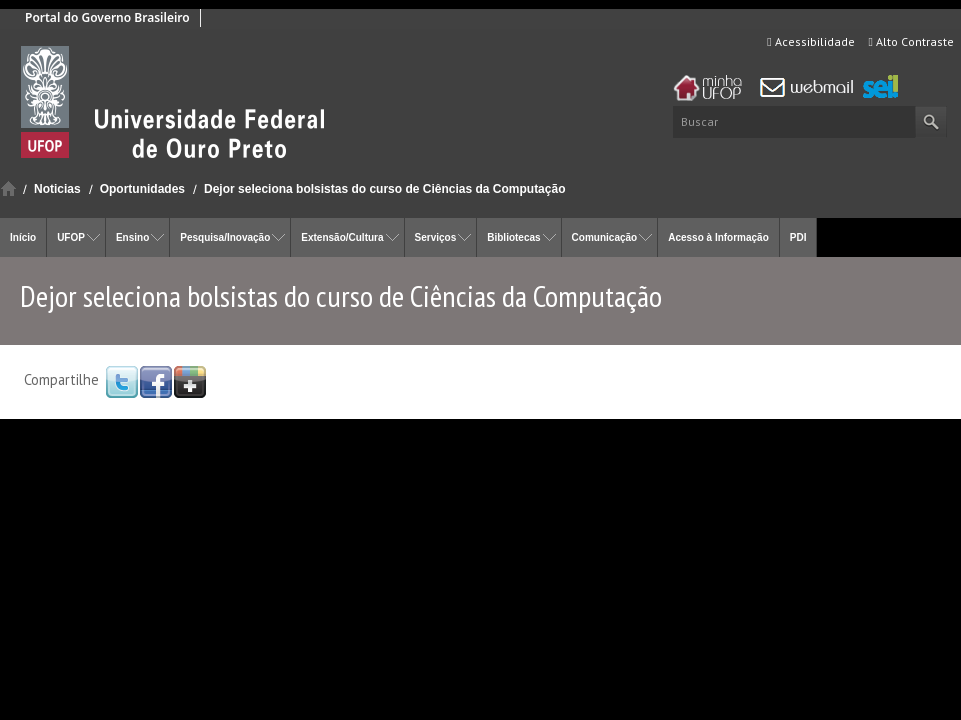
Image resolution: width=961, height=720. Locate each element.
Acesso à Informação (718, 237)
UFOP (71, 237)
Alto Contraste (911, 41)
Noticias (57, 189)
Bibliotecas (513, 237)
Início (8, 188)
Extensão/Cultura (342, 237)
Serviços (436, 237)
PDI (798, 237)
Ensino (132, 237)
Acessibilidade (810, 41)
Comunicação (605, 237)
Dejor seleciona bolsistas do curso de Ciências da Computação (384, 189)
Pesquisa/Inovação (225, 237)
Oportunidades (142, 189)
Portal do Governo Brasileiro (107, 17)
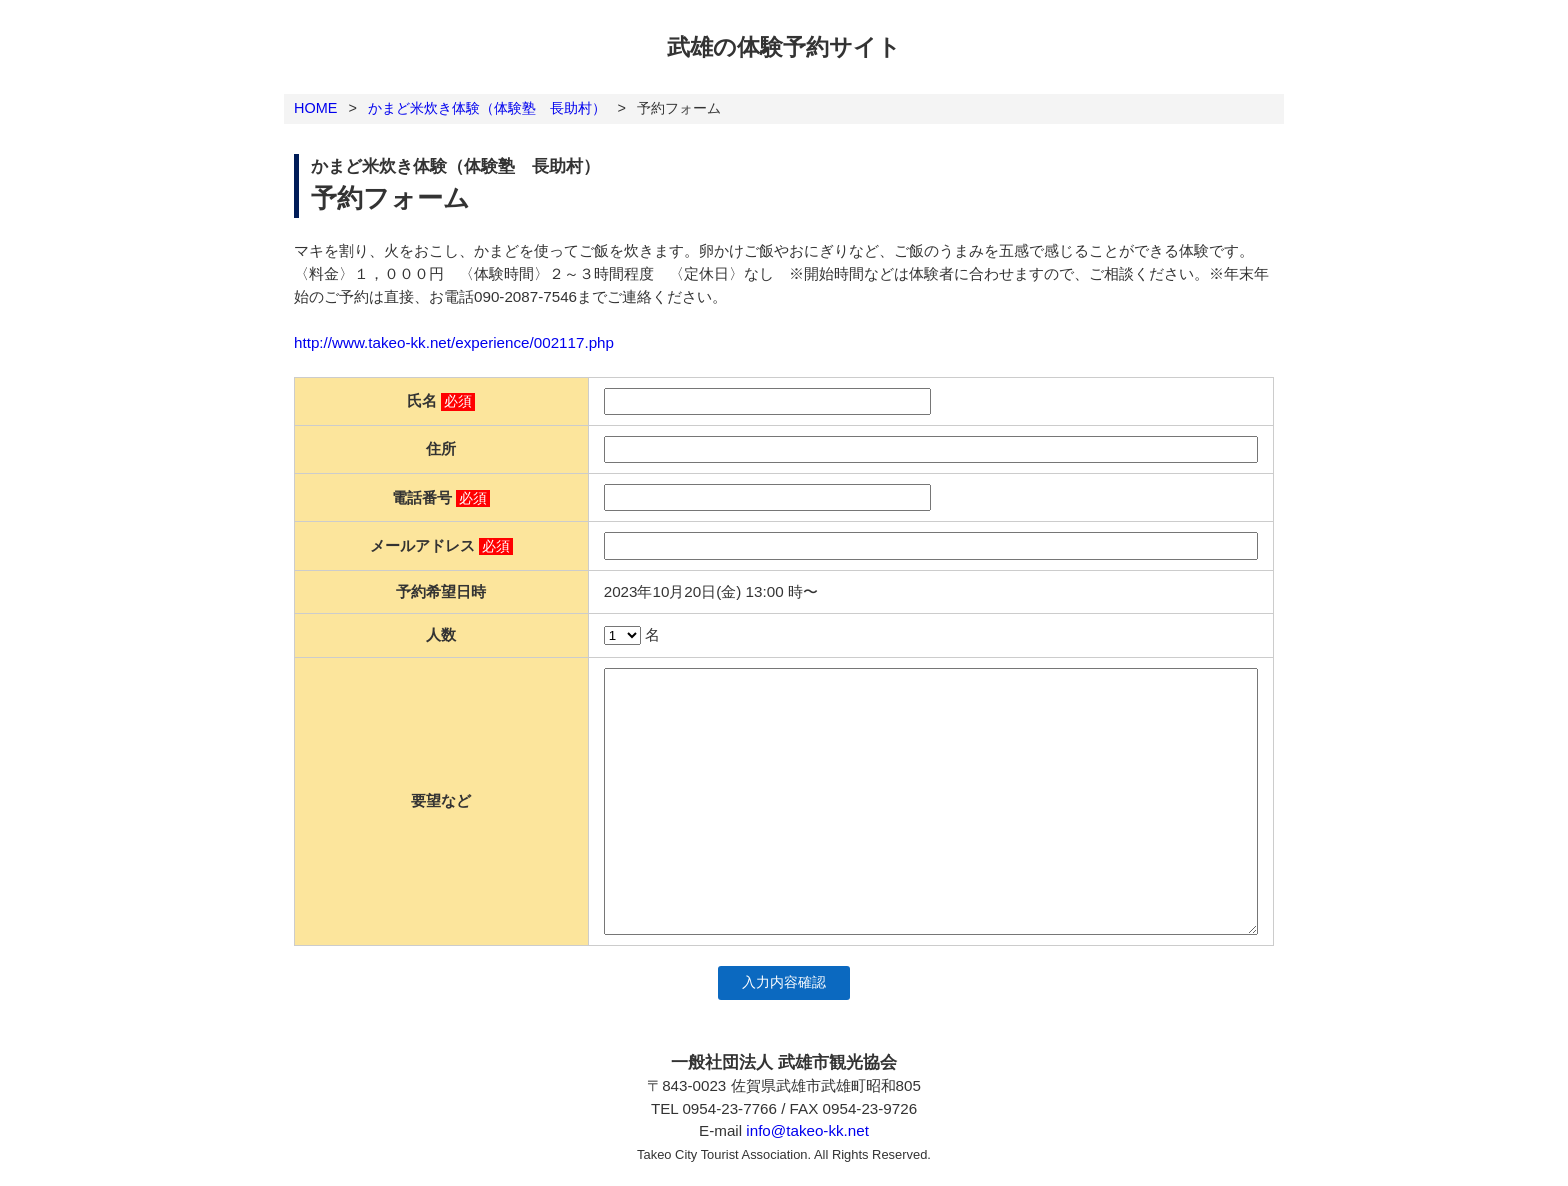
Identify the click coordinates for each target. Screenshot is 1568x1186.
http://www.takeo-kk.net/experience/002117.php (454, 342)
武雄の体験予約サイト (784, 47)
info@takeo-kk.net (807, 1130)
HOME (315, 108)
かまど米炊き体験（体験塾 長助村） (487, 108)
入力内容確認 (784, 982)
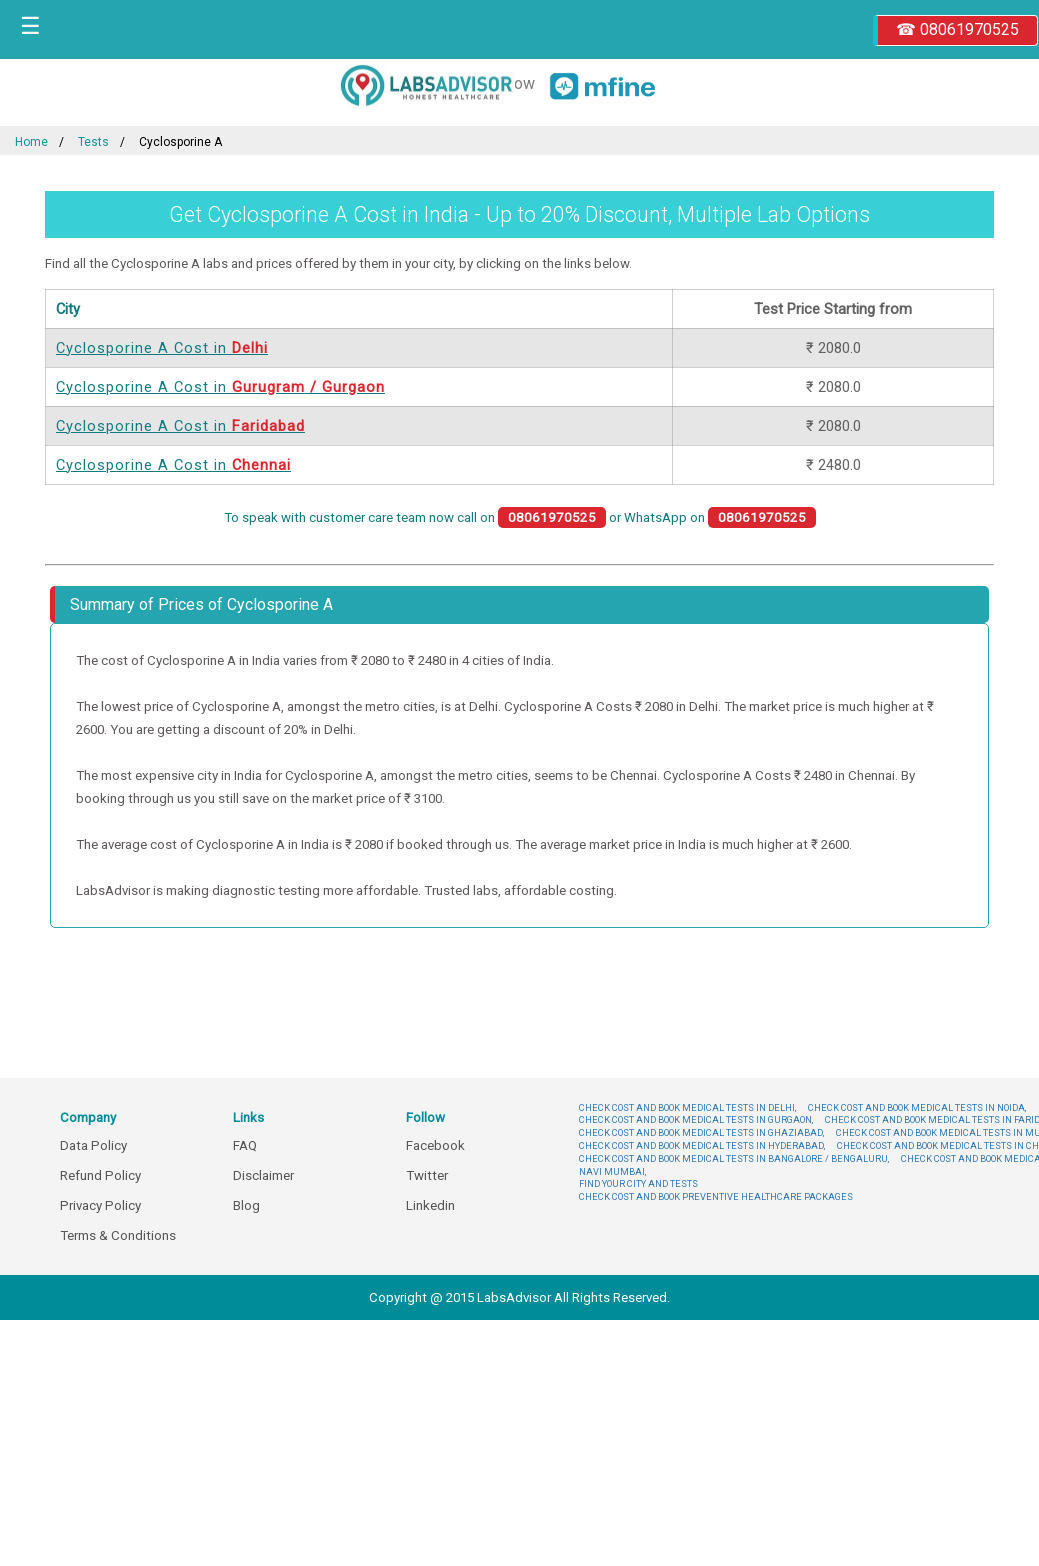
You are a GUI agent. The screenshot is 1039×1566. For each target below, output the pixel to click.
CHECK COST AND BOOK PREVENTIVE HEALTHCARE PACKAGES (716, 1196)
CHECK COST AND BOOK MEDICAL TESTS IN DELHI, (687, 1107)
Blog (246, 1205)
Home (31, 142)
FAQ (245, 1145)
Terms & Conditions (118, 1235)
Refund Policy (100, 1175)
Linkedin (430, 1205)
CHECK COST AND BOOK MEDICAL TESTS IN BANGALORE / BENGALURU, (734, 1158)
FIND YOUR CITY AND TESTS (638, 1183)
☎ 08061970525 (957, 29)
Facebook (435, 1145)
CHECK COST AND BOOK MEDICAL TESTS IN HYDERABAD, (702, 1145)
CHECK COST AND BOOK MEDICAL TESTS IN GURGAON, (696, 1119)
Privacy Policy (100, 1205)
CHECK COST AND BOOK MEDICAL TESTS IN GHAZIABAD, (701, 1132)
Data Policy (93, 1145)
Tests (93, 142)
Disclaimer (263, 1175)
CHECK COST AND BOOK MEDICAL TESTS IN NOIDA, (917, 1107)
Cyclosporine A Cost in (162, 348)
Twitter (427, 1175)
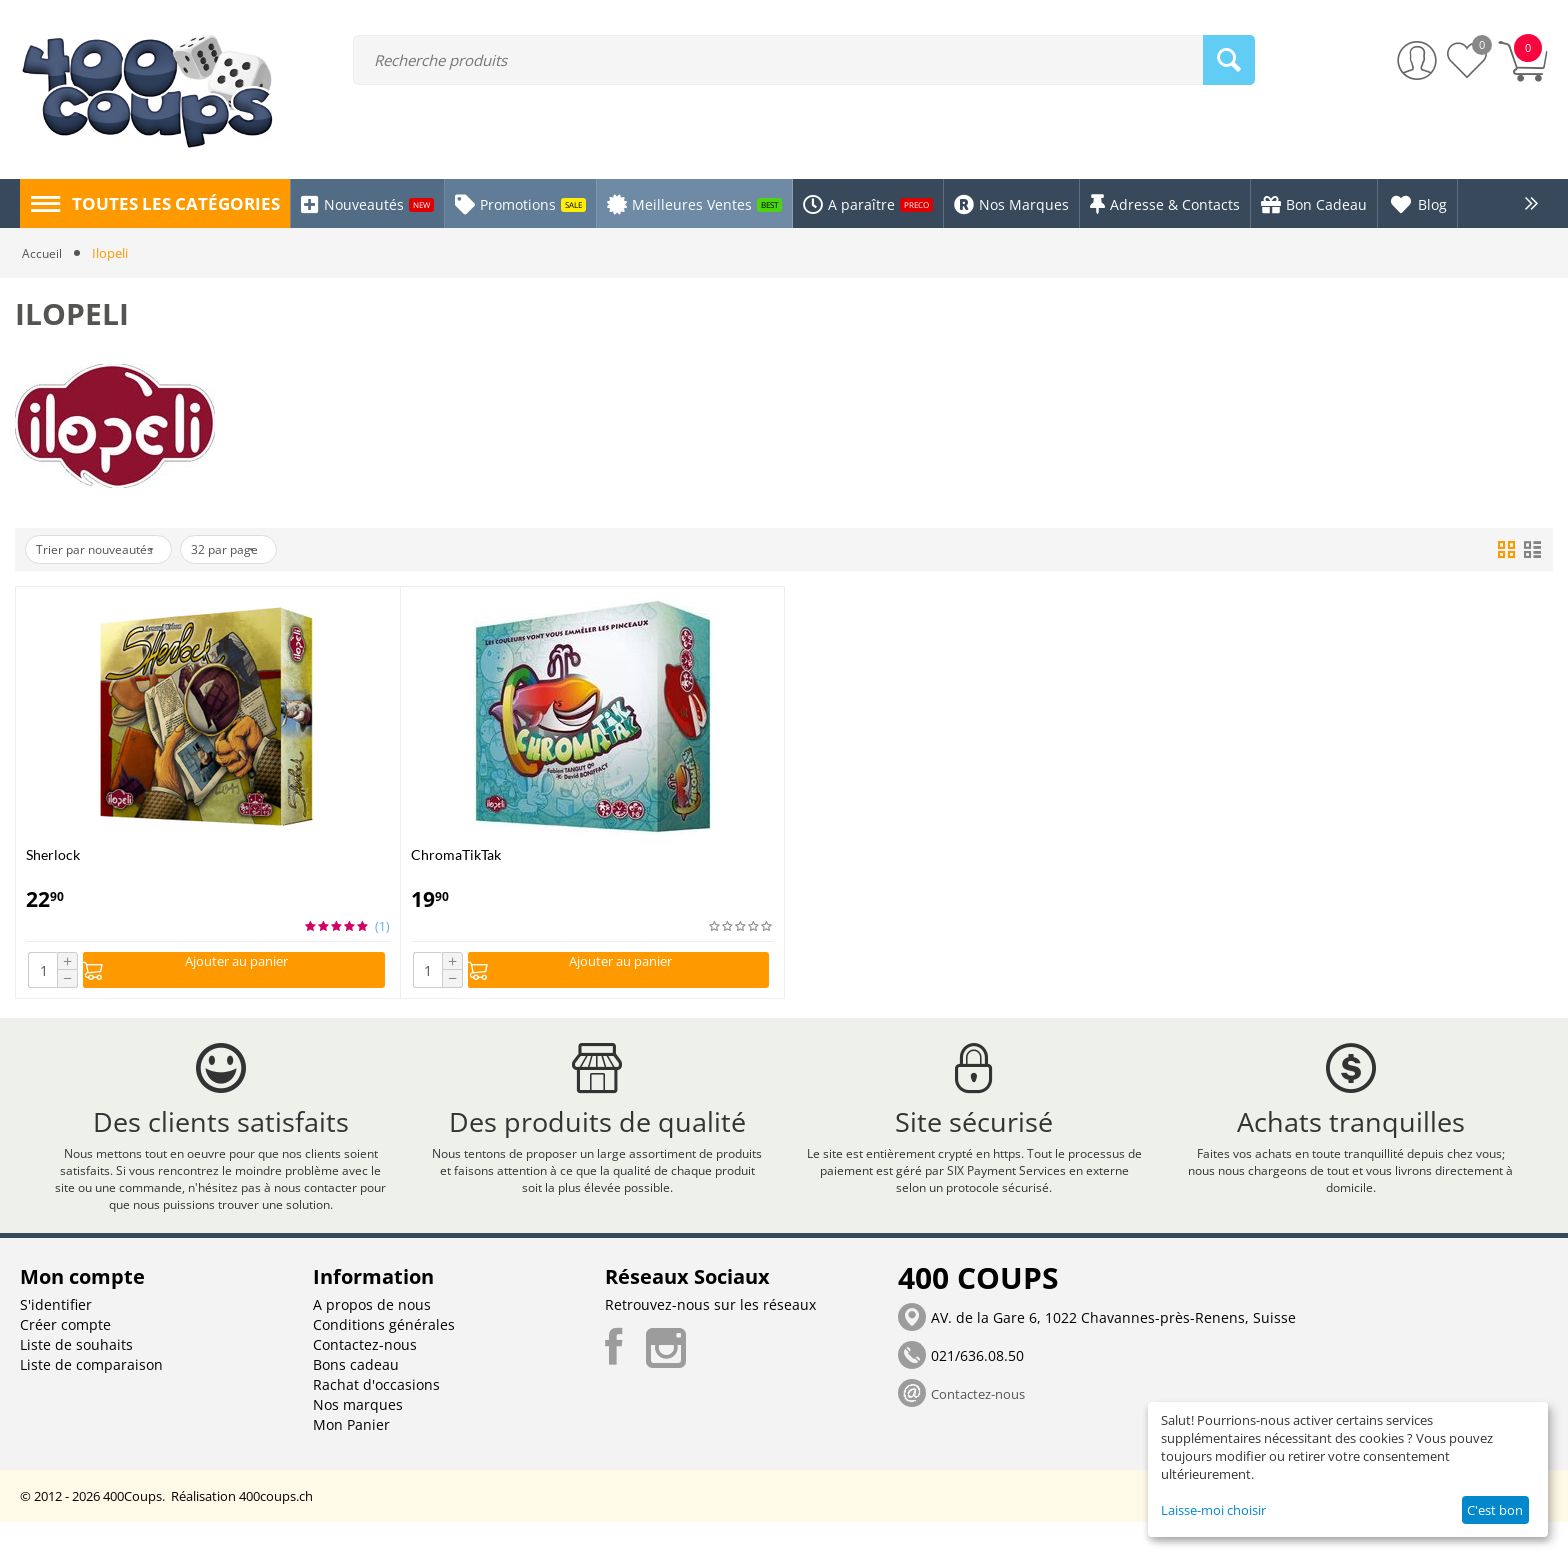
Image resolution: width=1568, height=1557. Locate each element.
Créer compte (65, 1359)
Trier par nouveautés (106, 550)
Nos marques (358, 1439)
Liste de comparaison (91, 1399)
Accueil (42, 253)
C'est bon (1495, 1510)
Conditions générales (384, 1359)
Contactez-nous (365, 1379)
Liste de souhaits (76, 1379)
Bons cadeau (356, 1399)
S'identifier (56, 1339)
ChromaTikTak (456, 854)
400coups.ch (276, 1531)
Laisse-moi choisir (1213, 1510)
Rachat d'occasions (376, 1419)
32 (255, 550)
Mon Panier (351, 1459)
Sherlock (53, 854)
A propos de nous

• • • • • • •

## What is needed
Render the part of the records above that opens with the line containing "Pesquisa/Inovação (225, 237)" and closes with the line containing "Disclaimer (263, 1175)" as a JSON list of strings, one string per line, omitting blank lines and leaving out the pictures.

## Correct result
[
  "Pesquisa/Inovação (225, 237)",
  "Oportunidades (142, 189)",
  "Portal do Governo Brasileiro (107, 17)",
  "Identify the click coordinates for each target. Screenshot is 1568x1186.",
  "http://www.takeo-kk.net/experience/002117.php (454, 342)",
  "武雄の体験予約サイト (784, 47)",
  "info@takeo-kk.net (807, 1130)",
  "HOME (315, 108)",
  "かまど米炊き体験（体験塾 長助村） (487, 108)",
  "入力内容確認 (784, 982)",
  "You are a GUI agent. The screenshot is 1039×1566. For each target below, output the pixel to click.",
  "CHECK COST AND BOOK PREVENTIVE HEALTHCARE PACKAGES (716, 1196)",
  "CHECK COST AND BOOK MEDICAL TESTS IN DELHI, (687, 1107)",
  "Blog (246, 1205)",
  "Home (31, 142)",
  "FAQ (245, 1145)",
  "Terms & Conditions (118, 1235)",
  "Refund Policy (100, 1175)",
  "Linkedin (430, 1205)",
  "CHECK COST AND BOOK MEDICAL TESTS IN BANGALORE / BENGALURU, (734, 1158)",
  "FIND YOUR CITY AND TESTS (638, 1183)",
  "☎ 08061970525 (957, 29)",
  "Facebook (435, 1145)",
  "CHECK COST AND BOOK MEDICAL TESTS IN HYDERABAD, (702, 1145)",
  "CHECK COST AND BOOK MEDICAL TESTS IN GURGAON, (696, 1119)",
  "Privacy Policy (100, 1205)",
  "CHECK COST AND BOOK MEDICAL TESTS IN GHAZIABAD, (701, 1132)",
  "Data Policy (93, 1145)",
  "Tests (93, 142)",
  "Disclaimer (263, 1175)"
]